Party festivities continued on the "Opry Plaza." [The Plaza is the area right in front of the Grand Ole Opry House] Artists Catherine Britt, Ray Scott, Lane Turner and Little Big Town were scheduled to perform and the Plaza quickly filled as music drifted through the area. Karen Fairchild (Little Big Town) relayed that they had been in the Opry backstage area as Garth Brooks was ushered through. They got a little jealous when their producer got a hug from Garth, but because of the hustle and bustle of the night they didn't get to meet him. Hopefully their luck changed during the latter part of the night when they returned to the Opry House. The performance proved beneficial to the quartet as the week following, they were the top selling CD at the Tower Records in the Opry Mills shopping center.
A ticket to the birthday celebration was definitely the hottest ticket in town in that not a single ticket to either show was available. Audience members were treated to two and half-hours - each show - of both legendary and new talent.
Television audiences were given a backstage pass to see a portion of the festivities from their own living rooms. On television, it should be known that some songs are being performed on stage while backstage footage and interviews are being shown. There are five hours of music performed on the stage on Saturday nights and less than an hour of that music is shown on television each week.
Sometime during the night, a gentleman was overheard referring to Garth's limited time on stage. However, following his performance with Little Jimmy Dickens ("May The Bird of Paradise"), Bill Anderson ("Bright Lights"), and Porter Wagoner ("Green Green Grass Of Home") and the all-sing of "Y'all Come." Brooks took the microphone to do a duet on "Longneck Bottle" with friend Steve Wariner. Television coverage continued with the two performing "Some Fools Never Learn."
For the second show, Brooks' performance with Wariner was limited to "Longneck Bottle" and a moving acoustic rendition of his hit song "The Dance." The feeling in the Opry House during Brooks' performance was indescribable. He was visibly moved at the audience sing-along pausing his own vocals to hear that of the crowd. Note that in 2000, Brooks took the stage with legends Porter Wagoner, Bill Anderson, John Conlee, and Johnny Russell (who also officially inducted Brooks into the Opry and has unfortunately passed away) to perform Brooks' hit "Friends In Low Places" for a CBS special honoring the longest running radio show.
Brooks wasn't the only artist to receive a standing ovation through the night though. Diamond Rio received one for each of their performances of their new single "In God We Still Trust." Also included in the television coverage was superstar Travis Tritt who performed three songs on the radio show.

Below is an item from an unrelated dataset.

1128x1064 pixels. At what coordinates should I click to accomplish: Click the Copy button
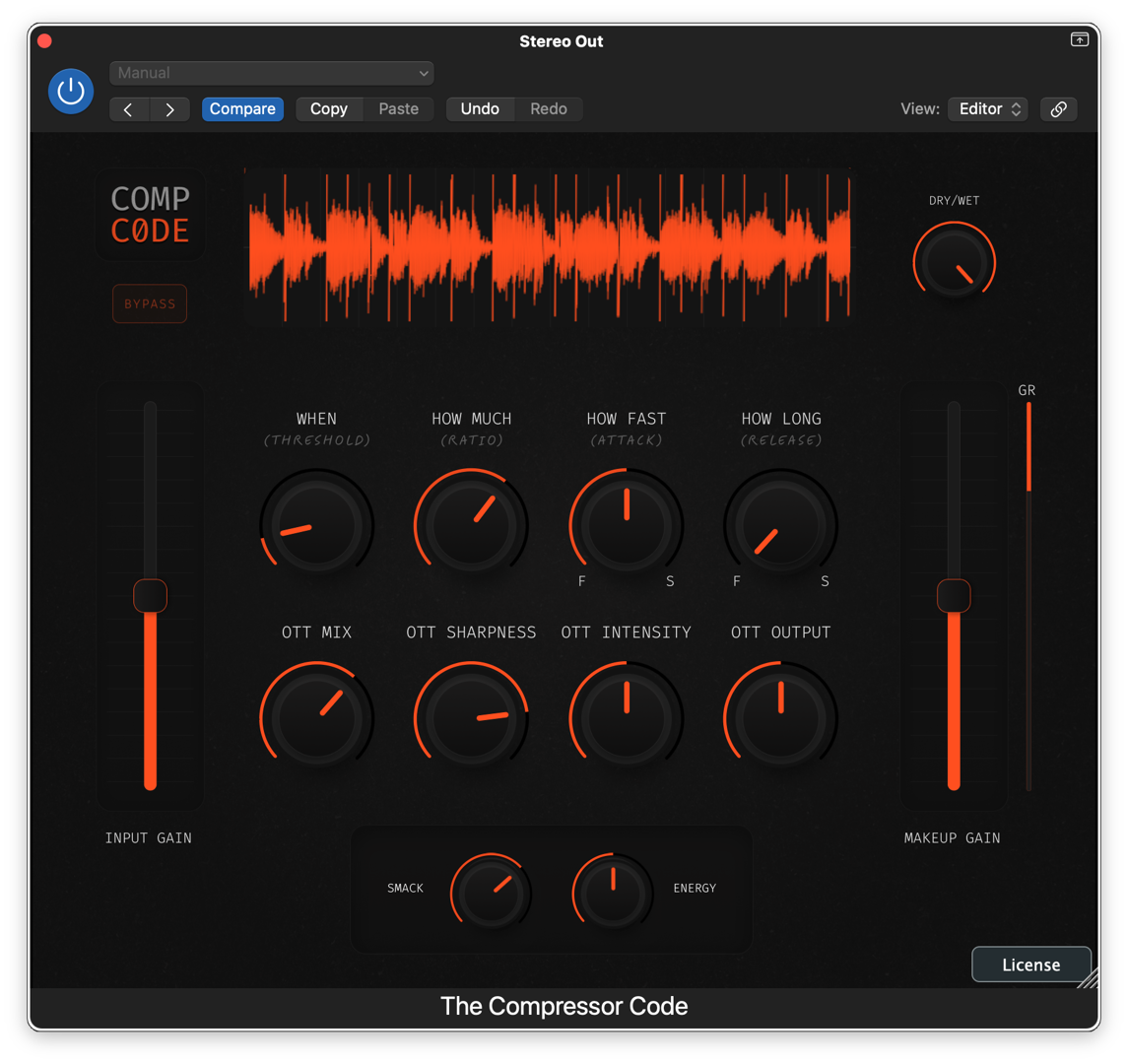(329, 109)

The most moving moment of the night had to be the unveiling of the newest statue by creator Bill Rains of legendary comedienne Minnie Pearl. The statue was to be unveiled at her professional home for the birthday celebration and will be moved to her hometown for her birthday on October 25th, 2005. The bronze sculpture will remind people for years to come that the city produced a much-admired lady. Rains' also designed the small WSM Microphone statuette presented to each Opry member, which Garth Brooks received during the second show of the night.
While we aren't able to go into every performance during the night, the highlights include performances by Ralph Stanley with long-time band member Jack Cooke providing some vocal work, newcomer Josh Turner, and Opry members Dr. Ralph Stanley, Jack Greene, The Whites, and Jeannie Seely. I have to admit it is still a shock when Jeannie Seely requests a show of hands for first-timers in the audience. And like she says, they've "been doing it for eighty years, where've you been?"